*TASK INSTRUCTIONS*.
Please swap "pubspec.yaml" for "package.json" in the data, starting at the line that contains "Select the Share" and ending at the line that contains "(758, 1001)", and return only those lines with nothing else changed.

*RAW DATA*.
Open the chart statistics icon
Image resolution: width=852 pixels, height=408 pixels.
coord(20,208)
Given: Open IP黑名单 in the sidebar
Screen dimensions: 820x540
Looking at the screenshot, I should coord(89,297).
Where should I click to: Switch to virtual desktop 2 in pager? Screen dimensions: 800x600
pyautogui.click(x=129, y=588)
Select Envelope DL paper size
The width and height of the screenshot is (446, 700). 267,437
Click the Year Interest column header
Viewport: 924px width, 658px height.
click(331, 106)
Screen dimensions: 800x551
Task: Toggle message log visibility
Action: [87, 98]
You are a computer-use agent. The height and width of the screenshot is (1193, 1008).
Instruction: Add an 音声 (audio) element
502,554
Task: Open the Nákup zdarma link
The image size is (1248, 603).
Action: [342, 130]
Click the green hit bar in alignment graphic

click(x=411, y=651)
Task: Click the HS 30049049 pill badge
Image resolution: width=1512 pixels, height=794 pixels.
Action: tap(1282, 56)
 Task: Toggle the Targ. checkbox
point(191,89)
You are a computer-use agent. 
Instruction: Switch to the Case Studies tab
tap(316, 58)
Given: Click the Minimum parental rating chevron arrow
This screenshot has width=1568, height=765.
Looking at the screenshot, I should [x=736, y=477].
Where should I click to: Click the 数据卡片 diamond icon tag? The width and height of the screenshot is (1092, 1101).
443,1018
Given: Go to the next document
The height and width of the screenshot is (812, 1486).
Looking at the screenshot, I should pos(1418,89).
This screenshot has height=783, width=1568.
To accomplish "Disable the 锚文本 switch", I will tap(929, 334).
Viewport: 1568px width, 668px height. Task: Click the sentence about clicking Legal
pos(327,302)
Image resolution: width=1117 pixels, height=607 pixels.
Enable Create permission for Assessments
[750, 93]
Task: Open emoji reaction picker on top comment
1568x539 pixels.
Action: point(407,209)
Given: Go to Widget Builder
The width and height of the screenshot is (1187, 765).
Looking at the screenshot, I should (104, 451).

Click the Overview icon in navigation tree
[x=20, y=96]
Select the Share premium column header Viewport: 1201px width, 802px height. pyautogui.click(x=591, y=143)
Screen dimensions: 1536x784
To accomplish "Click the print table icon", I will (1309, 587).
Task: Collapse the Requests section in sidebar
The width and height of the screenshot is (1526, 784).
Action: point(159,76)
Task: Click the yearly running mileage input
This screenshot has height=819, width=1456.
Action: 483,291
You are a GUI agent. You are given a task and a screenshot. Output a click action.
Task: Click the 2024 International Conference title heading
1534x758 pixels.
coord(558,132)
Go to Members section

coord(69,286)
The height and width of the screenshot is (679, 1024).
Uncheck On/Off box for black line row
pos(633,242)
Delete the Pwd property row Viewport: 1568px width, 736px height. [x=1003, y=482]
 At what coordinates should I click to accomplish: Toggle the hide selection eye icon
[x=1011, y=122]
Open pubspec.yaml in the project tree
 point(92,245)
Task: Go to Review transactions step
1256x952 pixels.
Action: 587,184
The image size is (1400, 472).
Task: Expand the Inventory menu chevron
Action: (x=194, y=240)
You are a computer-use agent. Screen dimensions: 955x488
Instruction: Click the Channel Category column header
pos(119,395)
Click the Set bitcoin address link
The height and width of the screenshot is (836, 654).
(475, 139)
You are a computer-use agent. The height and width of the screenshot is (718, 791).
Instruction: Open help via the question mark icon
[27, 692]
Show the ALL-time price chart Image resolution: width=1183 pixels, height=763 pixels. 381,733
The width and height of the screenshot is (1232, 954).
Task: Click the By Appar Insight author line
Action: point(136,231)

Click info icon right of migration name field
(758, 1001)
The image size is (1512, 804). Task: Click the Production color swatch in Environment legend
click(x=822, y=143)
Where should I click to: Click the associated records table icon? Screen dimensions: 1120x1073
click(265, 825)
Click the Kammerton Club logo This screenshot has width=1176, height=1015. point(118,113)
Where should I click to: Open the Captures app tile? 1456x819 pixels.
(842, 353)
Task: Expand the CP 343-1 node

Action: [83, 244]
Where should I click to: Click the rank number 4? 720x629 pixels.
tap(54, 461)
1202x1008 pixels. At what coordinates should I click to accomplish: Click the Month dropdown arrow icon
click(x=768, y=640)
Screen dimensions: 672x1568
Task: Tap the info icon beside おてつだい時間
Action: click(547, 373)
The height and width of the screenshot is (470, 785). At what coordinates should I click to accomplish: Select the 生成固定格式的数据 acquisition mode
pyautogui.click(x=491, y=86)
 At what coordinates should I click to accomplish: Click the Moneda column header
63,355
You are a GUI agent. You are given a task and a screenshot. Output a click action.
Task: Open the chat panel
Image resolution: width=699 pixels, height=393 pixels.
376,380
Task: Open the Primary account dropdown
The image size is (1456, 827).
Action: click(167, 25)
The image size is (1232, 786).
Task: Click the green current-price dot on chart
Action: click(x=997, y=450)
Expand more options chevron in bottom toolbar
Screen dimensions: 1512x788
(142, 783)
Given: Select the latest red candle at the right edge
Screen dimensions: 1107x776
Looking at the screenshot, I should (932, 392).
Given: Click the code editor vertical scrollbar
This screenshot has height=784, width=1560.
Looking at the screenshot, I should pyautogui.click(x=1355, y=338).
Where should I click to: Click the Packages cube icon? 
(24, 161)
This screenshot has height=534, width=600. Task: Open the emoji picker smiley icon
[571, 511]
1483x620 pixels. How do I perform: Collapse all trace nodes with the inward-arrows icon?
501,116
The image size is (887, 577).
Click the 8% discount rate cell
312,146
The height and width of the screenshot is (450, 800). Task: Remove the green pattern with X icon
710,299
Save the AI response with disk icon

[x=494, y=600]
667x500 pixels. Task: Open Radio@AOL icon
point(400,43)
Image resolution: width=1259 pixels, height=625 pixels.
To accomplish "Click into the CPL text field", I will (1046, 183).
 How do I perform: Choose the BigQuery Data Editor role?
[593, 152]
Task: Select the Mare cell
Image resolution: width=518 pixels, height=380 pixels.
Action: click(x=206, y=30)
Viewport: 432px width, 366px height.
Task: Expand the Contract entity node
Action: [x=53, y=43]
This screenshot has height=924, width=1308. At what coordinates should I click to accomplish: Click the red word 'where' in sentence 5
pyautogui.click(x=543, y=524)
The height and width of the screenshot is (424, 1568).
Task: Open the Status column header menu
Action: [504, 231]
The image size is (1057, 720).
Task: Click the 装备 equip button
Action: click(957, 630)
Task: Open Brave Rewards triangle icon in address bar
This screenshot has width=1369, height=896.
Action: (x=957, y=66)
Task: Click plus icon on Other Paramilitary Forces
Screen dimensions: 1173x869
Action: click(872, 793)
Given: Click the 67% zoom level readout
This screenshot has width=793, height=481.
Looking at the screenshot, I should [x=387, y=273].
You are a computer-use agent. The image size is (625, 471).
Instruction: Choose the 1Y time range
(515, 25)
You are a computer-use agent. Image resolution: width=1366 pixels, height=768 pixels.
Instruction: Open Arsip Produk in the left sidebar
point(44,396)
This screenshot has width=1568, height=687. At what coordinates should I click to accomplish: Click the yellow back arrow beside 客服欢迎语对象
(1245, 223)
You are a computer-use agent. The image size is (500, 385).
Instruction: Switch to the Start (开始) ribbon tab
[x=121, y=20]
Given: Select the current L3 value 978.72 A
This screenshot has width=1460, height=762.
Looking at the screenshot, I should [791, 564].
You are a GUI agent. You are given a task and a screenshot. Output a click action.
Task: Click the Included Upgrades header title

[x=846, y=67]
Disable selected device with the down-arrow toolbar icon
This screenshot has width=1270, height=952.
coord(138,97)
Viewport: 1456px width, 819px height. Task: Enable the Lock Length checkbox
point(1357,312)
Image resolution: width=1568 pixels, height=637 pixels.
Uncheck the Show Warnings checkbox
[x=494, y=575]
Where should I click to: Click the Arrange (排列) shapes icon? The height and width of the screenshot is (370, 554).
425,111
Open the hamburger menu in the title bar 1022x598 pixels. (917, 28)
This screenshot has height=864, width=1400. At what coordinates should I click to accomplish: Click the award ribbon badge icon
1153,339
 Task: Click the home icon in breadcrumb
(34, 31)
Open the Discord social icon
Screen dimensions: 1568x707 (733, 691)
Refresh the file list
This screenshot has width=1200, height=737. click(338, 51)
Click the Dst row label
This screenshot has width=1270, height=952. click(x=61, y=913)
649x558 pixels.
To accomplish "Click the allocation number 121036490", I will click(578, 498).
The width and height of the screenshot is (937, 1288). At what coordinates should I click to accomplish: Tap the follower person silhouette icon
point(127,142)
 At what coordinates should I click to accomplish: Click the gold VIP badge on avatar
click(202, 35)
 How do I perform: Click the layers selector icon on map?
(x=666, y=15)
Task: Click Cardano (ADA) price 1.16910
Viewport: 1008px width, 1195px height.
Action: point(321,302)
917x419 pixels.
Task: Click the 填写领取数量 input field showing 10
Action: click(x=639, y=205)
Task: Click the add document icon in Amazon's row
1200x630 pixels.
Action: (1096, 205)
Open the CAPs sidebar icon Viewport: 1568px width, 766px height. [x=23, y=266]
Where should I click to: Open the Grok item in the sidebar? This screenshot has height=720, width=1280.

*SOLUTION*.
Select the Share premium column header Viewport: 1201px width, 802px height. pyautogui.click(x=591, y=143)
Screen dimensions: 1536x784
To accomplish "Click the print table icon", I will (1309, 587).
Task: Collapse the Requests section in sidebar
The width and height of the screenshot is (1526, 784).
Action: point(159,76)
Task: Click the yearly running mileage input
This screenshot has height=819, width=1456.
Action: 483,291
You are a GUI agent. You are given a task and a screenshot. Output a click action.
Task: Click the 2024 International Conference title heading
1534x758 pixels.
coord(558,132)
Go to Members section

coord(69,286)
The height and width of the screenshot is (679, 1024).
Uncheck On/Off box for black line row
pos(633,242)
Delete the Pwd property row Viewport: 1568px width, 736px height. [x=1003, y=482]
 At what coordinates should I click to accomplish: Toggle the hide selection eye icon
[x=1011, y=122]
Open package.json in the project tree
 point(92,245)
Task: Go to Review transactions step
1256x952 pixels.
Action: 587,184
The image size is (1400, 472).
Task: Expand the Inventory menu chevron
Action: (x=194, y=240)
You are a computer-use agent. Screen dimensions: 955x488
Instruction: Click the Channel Category column header
pos(119,395)
Click the Set bitcoin address link
The height and width of the screenshot is (836, 654).
(475, 139)
You are a computer-use agent. The height and width of the screenshot is (718, 791).
Instruction: Open help via the question mark icon
[27, 692]
Show the ALL-time price chart Image resolution: width=1183 pixels, height=763 pixels. 381,733
The width and height of the screenshot is (1232, 954).
Task: Click the By Appar Insight author line
Action: point(136,231)

Click info icon right of migration name field
(758, 1001)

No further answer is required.